[Extract to read]
---

The prosecutor then completed his closing argument by warning the jurors not to allow the defense attorney "to put a guilt trip on you" and by reviewing the highlights of the senseless killing. He then asked for the death penalty for this crime against the victim, the community and society in general.

After defense counsel's closing argument, the prosecutor's rebuttal closing was reasoned and contained no appeal to prejudice.

Argument of counsel shall not appeal to prejudice. La.C.Cr.P. art. 774. The prosecutor may not turn closing argument into a plebiscite on crime. State v. Sugar, 408 So.2d 1329 (La.1982). Here, the prosecutor's closing argument was improper at several points, but defense counsel immediately objected and the trial judge sustained the objectiuons. The principal issue is whether the improper remarks in closing argument require the setting aside of the sentence. The court must determine whether the jurors were influenced by the remarks and whether the remarks contributed to the verdict. State v. Knighton, 436 So.2d 1141 (La.1983).

---

[Given task 1] Please transcribe the stretch of the listing from the line containing "The height and" through the end of the listing, leaving out the pictures.

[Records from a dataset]

---

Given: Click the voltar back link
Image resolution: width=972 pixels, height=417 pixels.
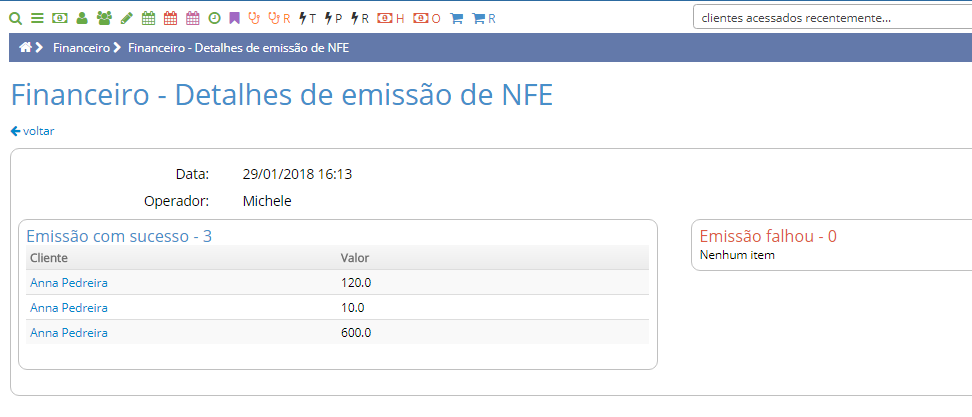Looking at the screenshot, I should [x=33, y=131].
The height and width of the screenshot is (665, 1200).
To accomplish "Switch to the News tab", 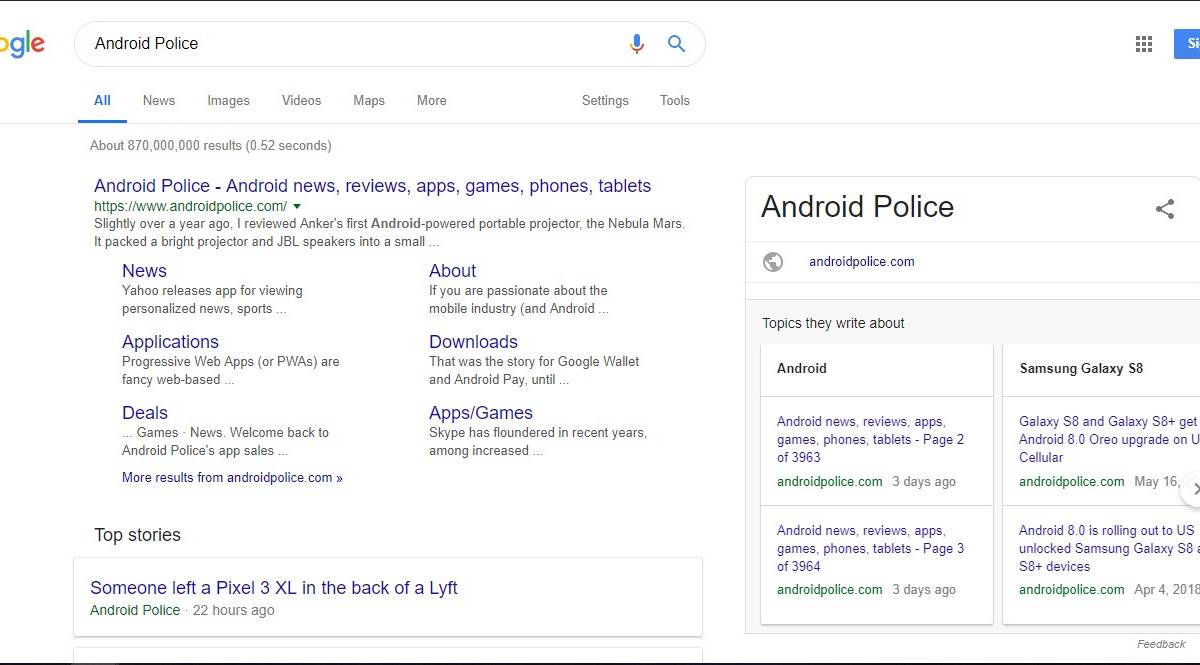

---

[Given task 2] In the excerpt on the prosecutor's closing argument, how did the trial judge respond to defense counsel's objections?

[Answer 1]
The height and width of the screenshot is (665, 1200).
To accomplish "Switch to the News tab", 

[Answer 2] The trial judge sustained the objections.